Task inputs >>

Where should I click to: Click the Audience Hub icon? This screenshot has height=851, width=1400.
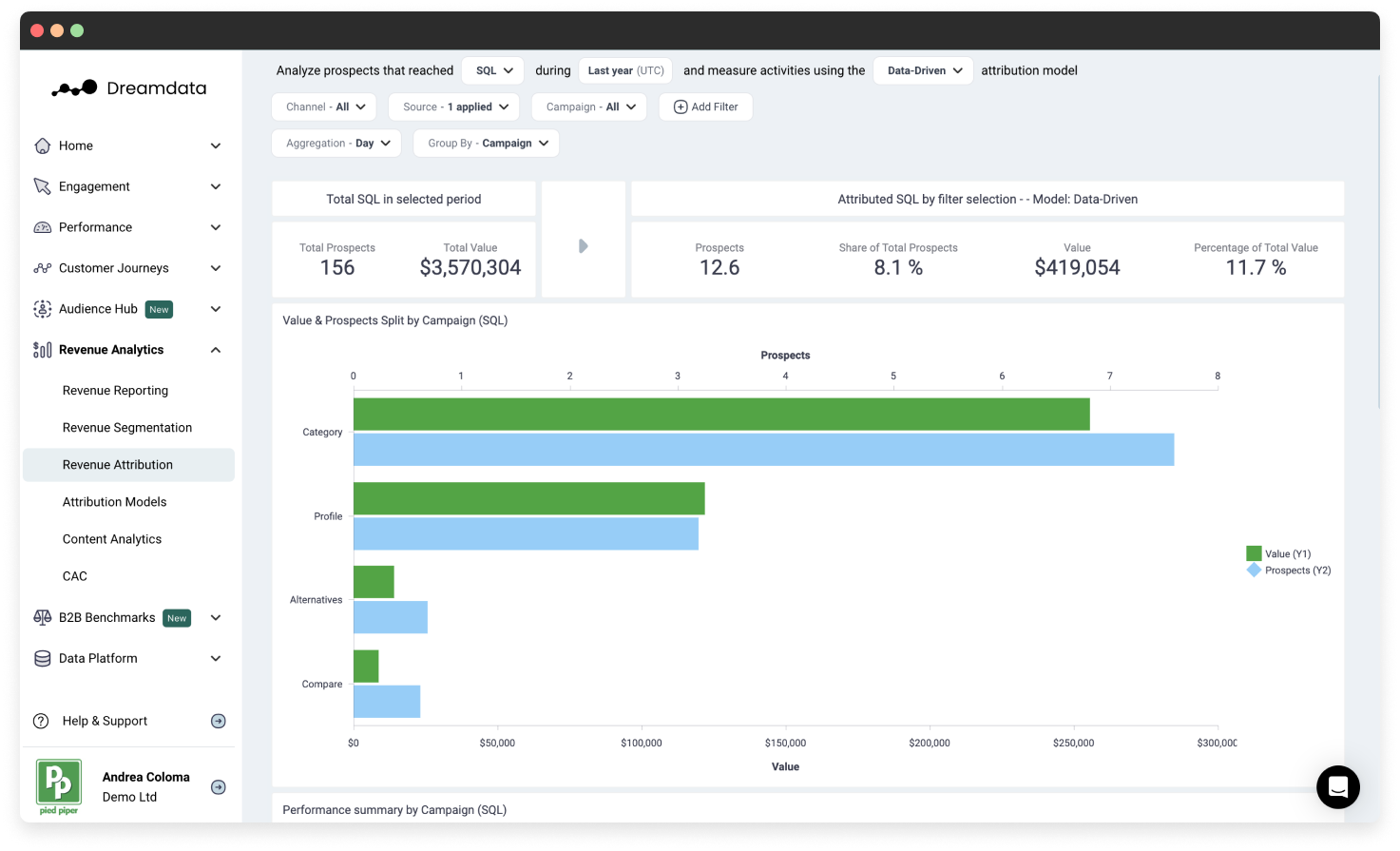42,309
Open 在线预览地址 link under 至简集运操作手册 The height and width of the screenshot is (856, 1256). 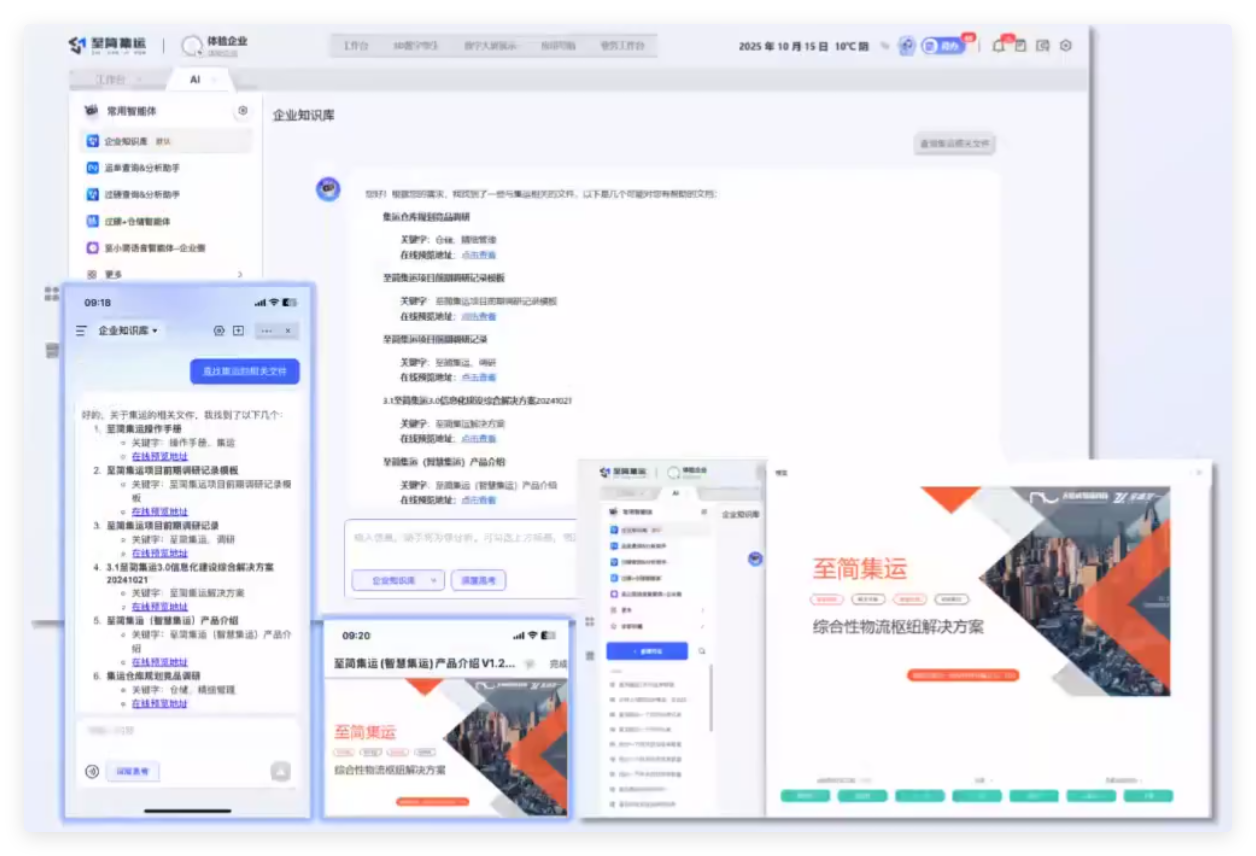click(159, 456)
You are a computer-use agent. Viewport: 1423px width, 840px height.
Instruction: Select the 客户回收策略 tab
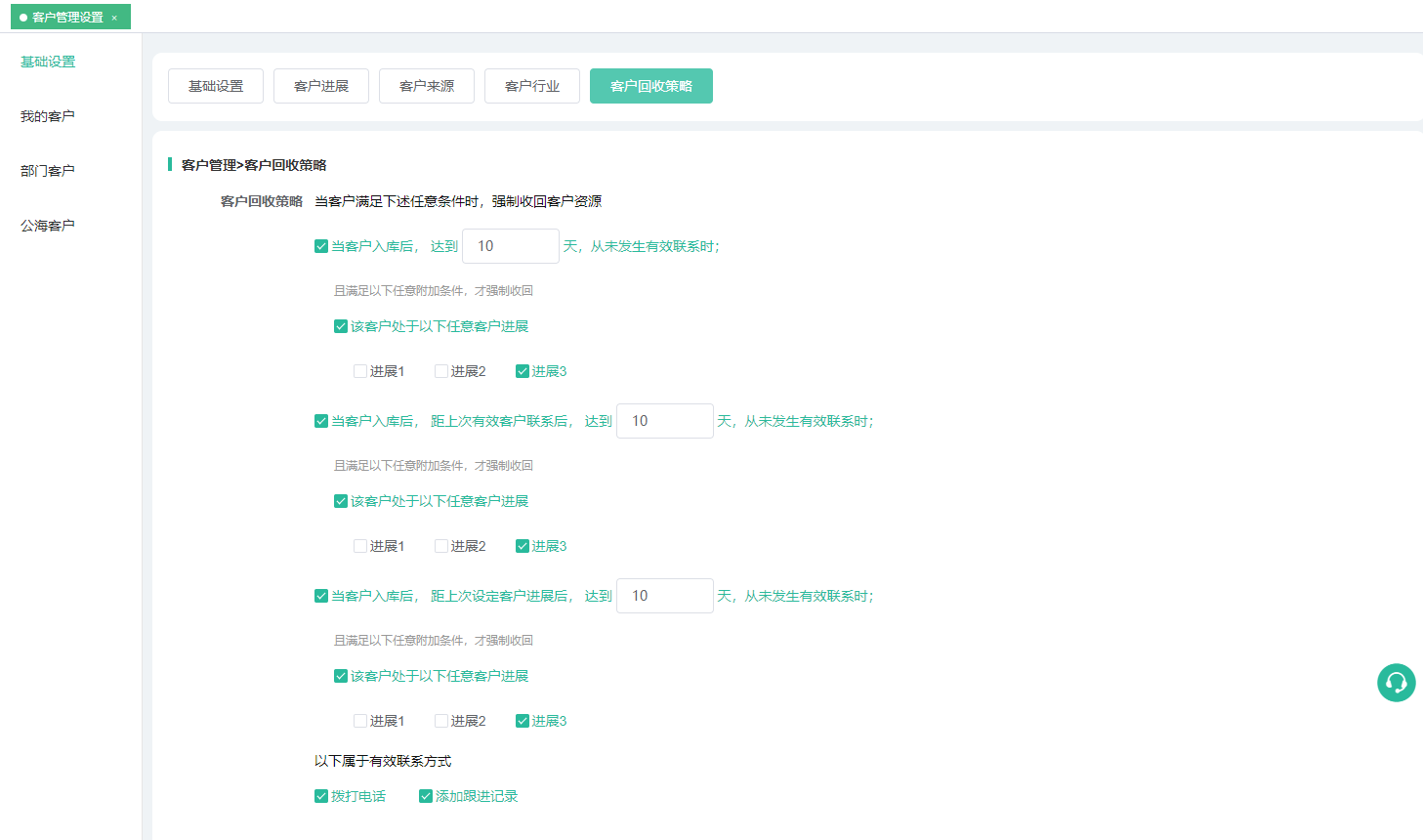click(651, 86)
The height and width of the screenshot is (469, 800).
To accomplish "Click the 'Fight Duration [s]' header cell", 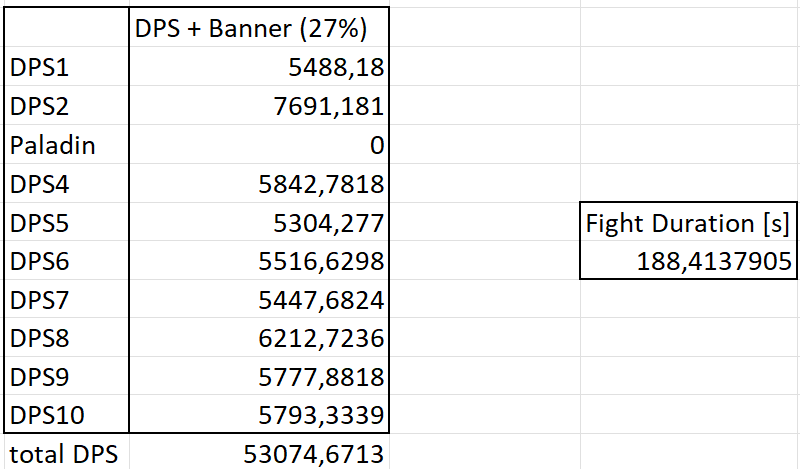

Problem >> Return only what lies between the line containing "You are a computer-use" and the last line of the listing, those two lines included, exactly as written and with no pictures.

Written answer >>
You are a computer-use agent. Viewport: 1423px width, 840px height.
Instruction: Select the 客户回收策略 tab
click(651, 86)
The height and width of the screenshot is (469, 800).
To accomplish "Click the 'Fight Duration [s]' header cell", 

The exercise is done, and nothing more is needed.